§ **WHAT IS EXPECTED**: Carry on the article below about Aumni's $50 million Series B round from the point where it stops.

§ **EXCERPT TO READ**:
— start —

The news is fairly straightforward: Salt Lake City-based Aumni announced this morning that it has raised $50 million in a Series B round of funding led by J.P. Morgan.
Also participating in the Aumni funding of its "industry-leading investment analytics platform" was SLC-based Pelion Venture Partners.
Pelion was joined in the funding round by five other new investors - WndrCo, Citadel Securities, Invesco Private Capital, Vanderbilt University and Kera Capital Partners - as well as existing investor, Cottonwood Heights-based Mercato Partners through its Prelude Fund.
{UPDATE: Turns out that Kera recently opened an office in Park City. Additionally, another prior investor, Cottonwood Heights-based Kickstart Fund, also invested in Aumni's Series B round of funding. So a total of 4 Utah-based investors participated in this investment round: Kera, Kickstart, Mercato, and Pelion.}
According to Michael Elanjian, Head of Digital Innovation, Corporate Investment Bank, J.P. Morgan, "Our strategic investment in Aumni will allow the company to continue to capitalize on its impressive growth trajectory, unlocking data insights that have historically remained inaccessible in the private markets."
So what is it that Aumni does that has allowed it raise over $66 million in total since its formation in 2018? We'll get to that in a moment.
The Role of Disruption in Changing the World
If one thing has become clear to me during my 35+ years of working in the technology, business and investment worlds, it's this ... every single industry is open for disruption and a new approach to how things are done IF you can get the right people and the right idea and the right technology(ies) in place at the right time.
This concept was first proven over 55 years ago when Intel Co-Founder, Gordon Moore, postulated with his eponymous Moore's Law that the capabilities of semiconductors would double every 24 months, while the cost for such computer chips would be halved every two years as well.
In a similar vein, Metcalfe's Law suggested that the value of any network (physical and/or interpersonal) would rise dramatically as more nodes or people were added to that network, as shown by the equation of n(n -1)/2.
The truth of these and other technology / business "laws" have been proven over and over during the past half century, giving birth to such transformative advancements as the World Wide Web and the ability to own/use a telecommunications supercomputer small enough to fit into a pocket (aka, a smartphone).
So ... what niched yet critical aspect of business is in the process of being totally disrupted by Aumni? It's the data aspect of the legal requirements of venture capital and private investing.
Modern-day Investing and the Law
It turns out that the birth of modern day venture capital and private equity investing traces back to the mid-19th century and really began apace in the 1970s with the first VCs on Sand Hill Road in Silicon Valley and their counterparts along Route 128 in the greater Boston area.

— end —

§ **INFORMATION SHOWN**:
— start —

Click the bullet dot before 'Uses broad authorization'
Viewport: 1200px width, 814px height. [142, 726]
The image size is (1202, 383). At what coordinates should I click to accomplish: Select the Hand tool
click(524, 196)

— end —

§ **RESULT BELOW**:
But for most Americans, their first exposure to investing likely ties back to their early grade school days when they learned that Queen Isabella convinced the King of Spain to fund the outrageous plans of one Christobal Columbus to find a new sailing route to China. {And to be clear, financing the Nina, the Pinta, and the Santa Maria was definitely an investment, one made by España.}
Although much is made of the multi-million-dollar, even centi-million-dollar, investment rounds placed with Silicon Slopes-based companies and other firms around the globe, the reality is that changes to the American legal system through the JOBS Act and birth of equity crowdfunding have democratized investing in ways never seen before.
However, when Aunt Sally and Uncle Bob approach you about investing in their new bodega or your neighbor is looking for $250,000 in capital to fund his new app, all of a sudden such investment opportunities also have a legal side to them.
And if the legal side is done wrong, incompletely, or not at all, not only is your investment at risk, so is the company you just invested in.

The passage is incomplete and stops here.